International offshore and marine brokerage house Clarksons Platou in its October 2015 report declared that "yard delays (will) proliferate (and) cancellations are increasingly emerging".
The report highlighted floaters as more exposed compared to jack-ups, but risks for the latter have also surfaced after Marco Polo Marine announced in November a unilateral cancellation of a US$214.3 million jack-up rig with Sembcorp Marine's PPL Shipyard.
As Ian Craven of Icarus Consultants pointed out to The Business Times, of the over 120 jack-up rigs under construction, "more than 50 are on order from owners with no rig operating experience".
Marco Polo has denied that it was seeking early release from the contract with PPL Shipyard, citing cracks on the three jack-up legs as material defects supporting the rig order cancellation.

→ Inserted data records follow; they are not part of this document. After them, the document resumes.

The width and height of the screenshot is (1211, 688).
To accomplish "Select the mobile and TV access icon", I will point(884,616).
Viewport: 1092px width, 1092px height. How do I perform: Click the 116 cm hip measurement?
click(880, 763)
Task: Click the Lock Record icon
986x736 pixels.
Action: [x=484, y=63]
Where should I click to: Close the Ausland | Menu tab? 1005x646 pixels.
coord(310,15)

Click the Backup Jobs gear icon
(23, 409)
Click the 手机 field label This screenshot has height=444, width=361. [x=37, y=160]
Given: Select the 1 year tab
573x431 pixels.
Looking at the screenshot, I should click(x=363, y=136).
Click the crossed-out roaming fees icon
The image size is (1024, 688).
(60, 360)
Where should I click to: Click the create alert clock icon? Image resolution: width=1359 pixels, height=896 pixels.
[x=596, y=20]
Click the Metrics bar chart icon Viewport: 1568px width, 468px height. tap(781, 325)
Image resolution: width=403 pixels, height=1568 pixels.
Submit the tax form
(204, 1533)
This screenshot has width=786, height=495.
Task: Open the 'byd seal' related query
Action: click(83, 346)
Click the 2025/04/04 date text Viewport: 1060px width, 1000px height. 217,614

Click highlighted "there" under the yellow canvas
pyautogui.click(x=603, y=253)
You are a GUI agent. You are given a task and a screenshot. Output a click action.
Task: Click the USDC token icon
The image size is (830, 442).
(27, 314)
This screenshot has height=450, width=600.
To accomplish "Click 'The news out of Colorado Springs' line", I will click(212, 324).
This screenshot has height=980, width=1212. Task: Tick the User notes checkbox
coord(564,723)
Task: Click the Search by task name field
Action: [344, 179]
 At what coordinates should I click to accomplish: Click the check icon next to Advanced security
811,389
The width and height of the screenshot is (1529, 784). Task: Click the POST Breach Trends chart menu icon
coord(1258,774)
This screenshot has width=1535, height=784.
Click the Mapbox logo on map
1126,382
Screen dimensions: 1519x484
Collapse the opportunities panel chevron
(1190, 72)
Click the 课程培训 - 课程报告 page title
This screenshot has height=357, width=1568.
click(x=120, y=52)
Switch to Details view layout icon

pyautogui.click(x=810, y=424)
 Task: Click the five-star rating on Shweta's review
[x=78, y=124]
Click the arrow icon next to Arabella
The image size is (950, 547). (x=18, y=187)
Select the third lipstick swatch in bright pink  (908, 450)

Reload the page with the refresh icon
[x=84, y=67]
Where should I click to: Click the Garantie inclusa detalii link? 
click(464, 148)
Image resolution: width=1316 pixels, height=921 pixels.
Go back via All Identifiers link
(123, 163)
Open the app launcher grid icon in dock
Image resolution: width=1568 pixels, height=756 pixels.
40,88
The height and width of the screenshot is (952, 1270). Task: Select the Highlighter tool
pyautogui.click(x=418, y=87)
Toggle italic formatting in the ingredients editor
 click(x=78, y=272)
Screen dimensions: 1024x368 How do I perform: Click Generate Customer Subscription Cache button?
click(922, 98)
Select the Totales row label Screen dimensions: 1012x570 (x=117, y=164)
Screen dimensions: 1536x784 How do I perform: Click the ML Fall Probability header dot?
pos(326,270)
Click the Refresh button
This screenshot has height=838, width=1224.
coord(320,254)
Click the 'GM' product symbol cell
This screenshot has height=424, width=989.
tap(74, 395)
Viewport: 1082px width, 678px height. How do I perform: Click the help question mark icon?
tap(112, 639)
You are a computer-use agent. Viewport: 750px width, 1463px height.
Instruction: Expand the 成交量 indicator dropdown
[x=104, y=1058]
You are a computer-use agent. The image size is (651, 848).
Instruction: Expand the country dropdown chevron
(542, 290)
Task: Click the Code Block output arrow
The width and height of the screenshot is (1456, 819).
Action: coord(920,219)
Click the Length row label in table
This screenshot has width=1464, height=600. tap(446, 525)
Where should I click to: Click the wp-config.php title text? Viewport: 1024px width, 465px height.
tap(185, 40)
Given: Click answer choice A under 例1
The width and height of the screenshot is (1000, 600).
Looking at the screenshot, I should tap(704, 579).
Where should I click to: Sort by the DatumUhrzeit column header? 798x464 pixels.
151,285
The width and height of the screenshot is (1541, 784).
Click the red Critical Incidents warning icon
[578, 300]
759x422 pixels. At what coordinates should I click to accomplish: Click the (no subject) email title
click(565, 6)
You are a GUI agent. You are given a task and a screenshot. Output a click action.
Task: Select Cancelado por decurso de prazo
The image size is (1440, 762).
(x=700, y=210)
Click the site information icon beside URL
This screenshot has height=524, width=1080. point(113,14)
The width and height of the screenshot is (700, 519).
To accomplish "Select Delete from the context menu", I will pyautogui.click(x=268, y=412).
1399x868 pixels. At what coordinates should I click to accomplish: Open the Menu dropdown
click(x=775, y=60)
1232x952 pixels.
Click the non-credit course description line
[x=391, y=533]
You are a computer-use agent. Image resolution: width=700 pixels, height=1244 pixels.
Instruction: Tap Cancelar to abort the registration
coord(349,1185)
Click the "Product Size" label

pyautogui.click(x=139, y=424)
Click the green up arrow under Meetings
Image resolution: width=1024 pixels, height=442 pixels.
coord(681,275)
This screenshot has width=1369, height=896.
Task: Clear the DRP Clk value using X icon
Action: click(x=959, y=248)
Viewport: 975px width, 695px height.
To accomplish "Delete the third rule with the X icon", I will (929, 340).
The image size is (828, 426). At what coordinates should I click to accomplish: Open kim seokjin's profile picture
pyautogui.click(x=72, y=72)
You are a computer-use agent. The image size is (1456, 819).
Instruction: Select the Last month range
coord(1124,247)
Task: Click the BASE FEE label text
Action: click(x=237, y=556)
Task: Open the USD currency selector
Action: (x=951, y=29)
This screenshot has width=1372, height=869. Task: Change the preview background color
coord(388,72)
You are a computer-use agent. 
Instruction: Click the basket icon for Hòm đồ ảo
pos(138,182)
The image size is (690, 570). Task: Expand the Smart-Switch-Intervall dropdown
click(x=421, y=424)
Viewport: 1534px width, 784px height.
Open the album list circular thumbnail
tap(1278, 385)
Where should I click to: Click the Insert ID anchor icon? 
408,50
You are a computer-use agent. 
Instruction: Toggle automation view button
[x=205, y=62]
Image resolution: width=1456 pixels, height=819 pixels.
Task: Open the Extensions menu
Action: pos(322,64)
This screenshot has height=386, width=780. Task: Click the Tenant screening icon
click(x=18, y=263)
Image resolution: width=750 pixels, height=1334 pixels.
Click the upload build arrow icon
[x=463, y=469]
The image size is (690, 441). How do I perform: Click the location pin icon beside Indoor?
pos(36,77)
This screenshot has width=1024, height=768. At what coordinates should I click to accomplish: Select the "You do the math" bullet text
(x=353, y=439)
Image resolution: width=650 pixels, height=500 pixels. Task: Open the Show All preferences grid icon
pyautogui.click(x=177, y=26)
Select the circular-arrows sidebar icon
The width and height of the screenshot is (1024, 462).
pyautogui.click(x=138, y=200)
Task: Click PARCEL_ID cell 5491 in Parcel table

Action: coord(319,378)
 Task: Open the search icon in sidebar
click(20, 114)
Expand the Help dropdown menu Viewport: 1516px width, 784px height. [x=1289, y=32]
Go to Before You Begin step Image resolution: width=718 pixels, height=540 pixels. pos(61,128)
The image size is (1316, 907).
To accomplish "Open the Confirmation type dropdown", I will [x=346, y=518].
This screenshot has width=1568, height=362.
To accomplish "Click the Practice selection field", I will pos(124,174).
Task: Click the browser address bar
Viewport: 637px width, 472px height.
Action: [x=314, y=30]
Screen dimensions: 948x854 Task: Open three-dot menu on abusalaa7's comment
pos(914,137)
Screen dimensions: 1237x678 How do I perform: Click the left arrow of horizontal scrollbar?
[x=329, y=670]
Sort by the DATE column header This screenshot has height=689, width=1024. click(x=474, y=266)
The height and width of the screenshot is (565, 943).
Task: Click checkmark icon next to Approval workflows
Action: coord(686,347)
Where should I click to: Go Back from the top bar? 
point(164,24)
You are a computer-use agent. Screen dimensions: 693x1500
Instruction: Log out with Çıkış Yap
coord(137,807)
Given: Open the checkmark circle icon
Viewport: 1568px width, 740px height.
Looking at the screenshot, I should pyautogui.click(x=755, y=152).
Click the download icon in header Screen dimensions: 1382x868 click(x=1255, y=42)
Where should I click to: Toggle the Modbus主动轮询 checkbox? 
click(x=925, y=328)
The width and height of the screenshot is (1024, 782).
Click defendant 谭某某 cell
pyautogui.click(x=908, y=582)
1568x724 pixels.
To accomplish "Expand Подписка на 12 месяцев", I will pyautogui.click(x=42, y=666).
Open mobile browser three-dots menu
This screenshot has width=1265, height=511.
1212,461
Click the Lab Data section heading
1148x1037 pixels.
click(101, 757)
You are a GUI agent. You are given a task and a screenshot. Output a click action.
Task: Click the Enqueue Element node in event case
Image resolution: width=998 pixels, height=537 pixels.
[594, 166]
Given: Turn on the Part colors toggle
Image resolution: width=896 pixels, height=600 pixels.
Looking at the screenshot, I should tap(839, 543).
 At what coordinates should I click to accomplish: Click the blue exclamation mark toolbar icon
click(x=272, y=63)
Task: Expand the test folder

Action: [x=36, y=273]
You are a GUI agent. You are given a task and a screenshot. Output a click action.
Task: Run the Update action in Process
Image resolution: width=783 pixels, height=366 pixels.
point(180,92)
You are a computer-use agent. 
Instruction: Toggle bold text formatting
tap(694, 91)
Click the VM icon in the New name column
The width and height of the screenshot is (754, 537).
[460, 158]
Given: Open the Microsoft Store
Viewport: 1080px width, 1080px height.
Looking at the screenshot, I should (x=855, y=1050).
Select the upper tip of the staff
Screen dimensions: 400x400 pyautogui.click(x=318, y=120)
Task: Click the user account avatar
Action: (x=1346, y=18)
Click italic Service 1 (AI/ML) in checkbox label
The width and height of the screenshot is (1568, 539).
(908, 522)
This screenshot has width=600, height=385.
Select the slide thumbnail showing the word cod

But as with Marco Polo, many aspiring rig owners have placed only 10 per cent deposits to effect the newbuild jack-up orders, especially for those commissioned with Chinese yards, and Mr Craven sees very little holding them back from putting their yet-to-be-delivered rigs for resale or simply walk away from the contracts.
One factor working against the resale possibility is a drastic reduction in offshore drilling contracting activity, which also means less investor interest in second-hand rigs.
Mr Craven, who has spent most of his 40-year career with renowned offshore drilling contractors including Atwood Oceanics, Pride and Ensco, described exploration drilling "as pretty much dead".
"Oil and gas companies have announced slashes to their capital expenditures for 2016 to the tune of 25 per cent and the indications are 2017 will be about the same or more drastic if the oil price keeps slipping," the industry veteran observed.
His projection is that drilling will not pick up for new field developments until 2018, although activity on existing fields could continue "where lifting costs are low".
Many industry players have argued that activity has held out in shallow waters, although as the Clarksons Platou report showed, the decline in jack-up rig day rates in some sectors have outpaced deep-water floaters. In West Africa, jack-up rig day rates for the first nine months were down as much as 47.6 per cent year on year.
The report also flagged a 16.5 per cent decline in jack-up fleet utilisation to 75 per cent in September, not too far off from the 78 per cent fleet utilisation for floaters. Declines in day rates and fleet utilisation were also observed even in the Middle East, a region flagged by most in the industry as the remaining bright spot.
Mr Craven said that contrary to popular belief, Saudi Arabia is primarily renewing contracts on rigs that have already been working in the country. Net rig count additions in the Middle East were in fact, contributed by Abu Dhabi, where three to four jack-ups were added in the last few months, and Qatar, where another couple of jack-ups were contracted. Premium jack-up rigs - defined as 350-footers built in this century - have been contracted in the region at about US$120,000 per day, down from US$160,000 a year ago, he observed.
By contrast, recent premium jack-up contracts in Asia were fixed at US$80,000. As more newbuilds ordered on speculation in China and Singapore enter the market in the next two years, Mr Craven expects the jack-up day rate in Asia to fall to as low as US$70,000.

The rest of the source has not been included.